■ Your objective ■
Repeat all the records, precisely as given.

■ Records provided ■
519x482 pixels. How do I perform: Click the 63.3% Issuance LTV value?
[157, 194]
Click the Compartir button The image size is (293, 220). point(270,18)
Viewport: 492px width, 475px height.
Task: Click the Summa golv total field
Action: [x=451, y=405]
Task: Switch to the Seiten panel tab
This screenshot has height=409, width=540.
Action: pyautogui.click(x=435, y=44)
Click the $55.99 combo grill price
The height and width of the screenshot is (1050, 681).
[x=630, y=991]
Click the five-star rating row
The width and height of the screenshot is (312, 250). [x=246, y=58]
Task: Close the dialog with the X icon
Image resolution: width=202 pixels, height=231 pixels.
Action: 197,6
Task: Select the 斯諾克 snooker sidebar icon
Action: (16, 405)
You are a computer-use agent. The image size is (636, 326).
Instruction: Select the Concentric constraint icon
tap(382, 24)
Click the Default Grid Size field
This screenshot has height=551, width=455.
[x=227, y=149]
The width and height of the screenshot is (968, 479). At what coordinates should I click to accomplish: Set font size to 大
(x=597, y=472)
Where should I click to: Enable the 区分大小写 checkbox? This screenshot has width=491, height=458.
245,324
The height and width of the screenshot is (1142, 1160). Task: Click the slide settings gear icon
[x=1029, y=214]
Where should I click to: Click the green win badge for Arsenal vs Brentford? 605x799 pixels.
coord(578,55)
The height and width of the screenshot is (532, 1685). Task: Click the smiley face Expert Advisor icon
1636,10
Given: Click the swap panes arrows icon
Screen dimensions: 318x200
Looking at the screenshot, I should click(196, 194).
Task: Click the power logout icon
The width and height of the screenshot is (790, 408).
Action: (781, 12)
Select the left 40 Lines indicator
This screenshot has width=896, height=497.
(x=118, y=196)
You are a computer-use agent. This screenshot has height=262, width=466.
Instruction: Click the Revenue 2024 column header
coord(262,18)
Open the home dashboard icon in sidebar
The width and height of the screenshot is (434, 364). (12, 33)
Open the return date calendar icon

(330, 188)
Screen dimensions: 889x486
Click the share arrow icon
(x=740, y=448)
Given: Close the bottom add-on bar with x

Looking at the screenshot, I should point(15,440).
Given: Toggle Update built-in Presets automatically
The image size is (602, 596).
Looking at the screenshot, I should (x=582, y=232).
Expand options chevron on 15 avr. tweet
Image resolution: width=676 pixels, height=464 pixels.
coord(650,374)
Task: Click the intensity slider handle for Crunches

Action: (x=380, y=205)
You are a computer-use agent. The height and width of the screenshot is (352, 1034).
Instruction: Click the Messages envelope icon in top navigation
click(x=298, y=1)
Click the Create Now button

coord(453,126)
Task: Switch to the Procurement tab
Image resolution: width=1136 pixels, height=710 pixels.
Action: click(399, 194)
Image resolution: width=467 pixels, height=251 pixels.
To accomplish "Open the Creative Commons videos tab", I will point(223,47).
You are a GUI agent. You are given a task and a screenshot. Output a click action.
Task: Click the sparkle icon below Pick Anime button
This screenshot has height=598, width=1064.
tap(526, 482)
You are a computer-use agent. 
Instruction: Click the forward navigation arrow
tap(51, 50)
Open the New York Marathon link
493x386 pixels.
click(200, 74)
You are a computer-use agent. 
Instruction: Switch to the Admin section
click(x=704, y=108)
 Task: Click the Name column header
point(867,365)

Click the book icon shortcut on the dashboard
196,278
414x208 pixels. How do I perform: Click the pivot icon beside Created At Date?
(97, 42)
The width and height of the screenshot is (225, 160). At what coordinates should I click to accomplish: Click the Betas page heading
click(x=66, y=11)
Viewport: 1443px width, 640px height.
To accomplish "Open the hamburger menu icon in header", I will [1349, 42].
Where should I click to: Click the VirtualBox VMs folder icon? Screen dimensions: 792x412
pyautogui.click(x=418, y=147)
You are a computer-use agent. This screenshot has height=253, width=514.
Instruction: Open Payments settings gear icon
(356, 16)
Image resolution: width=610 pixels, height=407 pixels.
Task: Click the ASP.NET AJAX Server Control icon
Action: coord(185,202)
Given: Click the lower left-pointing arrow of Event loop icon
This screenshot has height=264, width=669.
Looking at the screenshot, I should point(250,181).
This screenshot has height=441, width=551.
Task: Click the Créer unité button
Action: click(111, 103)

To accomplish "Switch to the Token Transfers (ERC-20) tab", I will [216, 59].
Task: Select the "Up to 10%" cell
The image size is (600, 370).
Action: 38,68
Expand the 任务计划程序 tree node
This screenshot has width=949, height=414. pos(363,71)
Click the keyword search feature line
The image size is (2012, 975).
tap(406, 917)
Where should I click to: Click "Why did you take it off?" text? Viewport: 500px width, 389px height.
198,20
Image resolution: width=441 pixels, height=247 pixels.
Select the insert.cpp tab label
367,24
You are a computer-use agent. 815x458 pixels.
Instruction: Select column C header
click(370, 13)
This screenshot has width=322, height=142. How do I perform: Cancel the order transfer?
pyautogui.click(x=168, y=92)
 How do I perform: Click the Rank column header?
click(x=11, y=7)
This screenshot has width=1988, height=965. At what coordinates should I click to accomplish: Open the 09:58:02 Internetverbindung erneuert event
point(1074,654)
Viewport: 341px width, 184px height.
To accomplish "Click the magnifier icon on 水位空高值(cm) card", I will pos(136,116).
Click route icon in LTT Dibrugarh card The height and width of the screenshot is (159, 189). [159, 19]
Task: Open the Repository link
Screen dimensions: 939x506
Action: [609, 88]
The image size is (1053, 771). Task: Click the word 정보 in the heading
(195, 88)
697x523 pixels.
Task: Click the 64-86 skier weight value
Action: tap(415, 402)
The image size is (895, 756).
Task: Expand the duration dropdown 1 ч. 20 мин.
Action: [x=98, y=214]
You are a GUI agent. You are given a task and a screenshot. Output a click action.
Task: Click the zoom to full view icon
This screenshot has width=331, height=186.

■ Response to the task ■
519x482 pixels. How do I perform: Click the 63.3% Issuance LTV value?
[157, 194]
Click the Compartir button The image size is (293, 220). point(270,18)
Viewport: 492px width, 475px height.
Task: Click the Summa golv total field
Action: [x=451, y=405]
Task: Switch to the Seiten panel tab
This screenshot has height=409, width=540.
Action: pyautogui.click(x=435, y=44)
Click the $55.99 combo grill price
The height and width of the screenshot is (1050, 681).
[x=630, y=991]
Click the five-star rating row
The width and height of the screenshot is (312, 250). [x=246, y=58]
Task: Close the dialog with the X icon
Image resolution: width=202 pixels, height=231 pixels.
Action: 197,6
Task: Select the 斯諾克 snooker sidebar icon
Action: (16, 405)
You are a computer-use agent. The image size is (636, 326).
Instruction: Select the Concentric constraint icon
tap(382, 24)
Click the Default Grid Size field
This screenshot has height=551, width=455.
[x=227, y=149]
The width and height of the screenshot is (968, 479). At what coordinates should I click to accomplish: Set font size to 大
(x=597, y=472)
Where should I click to: Enable the 区分大小写 checkbox? This screenshot has width=491, height=458.
245,324
The height and width of the screenshot is (1142, 1160). Task: Click the slide settings gear icon
[x=1029, y=214]
Where should I click to: Click the green win badge for Arsenal vs Brentford? 605x799 pixels.
coord(578,55)
The height and width of the screenshot is (532, 1685). Task: Click the smiley face Expert Advisor icon
1636,10
Given: Click the swap panes arrows icon
Screen dimensions: 318x200
Looking at the screenshot, I should click(196, 194).
Task: Click the power logout icon
The width and height of the screenshot is (790, 408).
Action: (781, 12)
Select the left 40 Lines indicator
This screenshot has width=896, height=497.
(x=118, y=196)
You are a computer-use agent. This screenshot has height=262, width=466.
Instruction: Click the Revenue 2024 column header
coord(262,18)
Open the home dashboard icon in sidebar
The width and height of the screenshot is (434, 364). (12, 33)
Open the return date calendar icon

(330, 188)
Screen dimensions: 889x486
Click the share arrow icon
(x=740, y=448)
Given: Close the bottom add-on bar with x

Looking at the screenshot, I should point(15,440).
Given: Toggle Update built-in Presets automatically
The image size is (602, 596).
Looking at the screenshot, I should (x=582, y=232).
Expand options chevron on 15 avr. tweet
Image resolution: width=676 pixels, height=464 pixels.
coord(650,374)
Task: Click the intensity slider handle for Crunches

Action: (x=380, y=205)
You are a computer-use agent. The height and width of the screenshot is (352, 1034).
Instruction: Click the Messages envelope icon in top navigation
click(x=298, y=1)
Click the Create Now button

coord(453,126)
Task: Switch to the Procurement tab
Image resolution: width=1136 pixels, height=710 pixels.
Action: click(399, 194)
Image resolution: width=467 pixels, height=251 pixels.
To accomplish "Open the Creative Commons videos tab", I will point(223,47).
You are a GUI agent. You are given a task and a screenshot. Output a click action.
Task: Click the sparkle icon below Pick Anime button
This screenshot has height=598, width=1064.
tap(526, 482)
You are a computer-use agent. 
Instruction: Click the forward navigation arrow
tap(51, 50)
Open the New York Marathon link
493x386 pixels.
click(200, 74)
You are a computer-use agent. 
Instruction: Switch to the Admin section
click(x=704, y=108)
 Task: Click the Name column header
point(867,365)

Click the book icon shortcut on the dashboard
196,278
414x208 pixels. How do I perform: Click the pivot icon beside Created At Date?
(97, 42)
The width and height of the screenshot is (225, 160). At what coordinates should I click to accomplish: Click the Betas page heading
click(x=66, y=11)
Viewport: 1443px width, 640px height.
To accomplish "Open the hamburger menu icon in header", I will [1349, 42].
Where should I click to: Click the VirtualBox VMs folder icon? Screen dimensions: 792x412
pyautogui.click(x=418, y=147)
You are a computer-use agent. This screenshot has height=253, width=514.
Instruction: Open Payments settings gear icon
(356, 16)
Image resolution: width=610 pixels, height=407 pixels.
Task: Click the ASP.NET AJAX Server Control icon
Action: coord(185,202)
Given: Click the lower left-pointing arrow of Event loop icon
This screenshot has height=264, width=669.
Looking at the screenshot, I should point(250,181).
This screenshot has height=441, width=551.
Task: Click the Créer unité button
Action: click(111, 103)

To accomplish "Switch to the Token Transfers (ERC-20) tab", I will [216, 59].
Task: Select the "Up to 10%" cell
The image size is (600, 370).
Action: 38,68
Expand the 任务计划程序 tree node
This screenshot has width=949, height=414. pos(363,71)
Click the keyword search feature line
The image size is (2012, 975).
tap(406, 917)
Where should I click to: Click "Why did you take it off?" text? Viewport: 500px width, 389px height.
198,20
Image resolution: width=441 pixels, height=247 pixels.
Select the insert.cpp tab label
367,24
You are a computer-use agent. 815x458 pixels.
Instruction: Select column C header
click(370, 13)
This screenshot has width=322, height=142. How do I perform: Cancel the order transfer?
pyautogui.click(x=168, y=92)
 How do I perform: Click the Rank column header?
click(x=11, y=7)
This screenshot has width=1988, height=965. At what coordinates should I click to accomplish: Open the 09:58:02 Internetverbindung erneuert event
point(1074,654)
Viewport: 341px width, 184px height.
To accomplish "Click the magnifier icon on 水位空高值(cm) card", I will pos(136,116).
Click route icon in LTT Dibrugarh card The height and width of the screenshot is (159, 189). [159, 19]
Task: Open the Repository link
Screen dimensions: 939x506
Action: [609, 88]
The image size is (1053, 771). Task: Click the word 정보 in the heading
(195, 88)
697x523 pixels.
Task: Click the 64-86 skier weight value
Action: tap(415, 402)
The image size is (895, 756).
Task: Expand the duration dropdown 1 ч. 20 мин.
Action: [x=98, y=214]
You are a GUI agent. You are given a task and a screenshot. Output a click action.
Task: Click the zoom to full view icon
This screenshot has width=331, height=186.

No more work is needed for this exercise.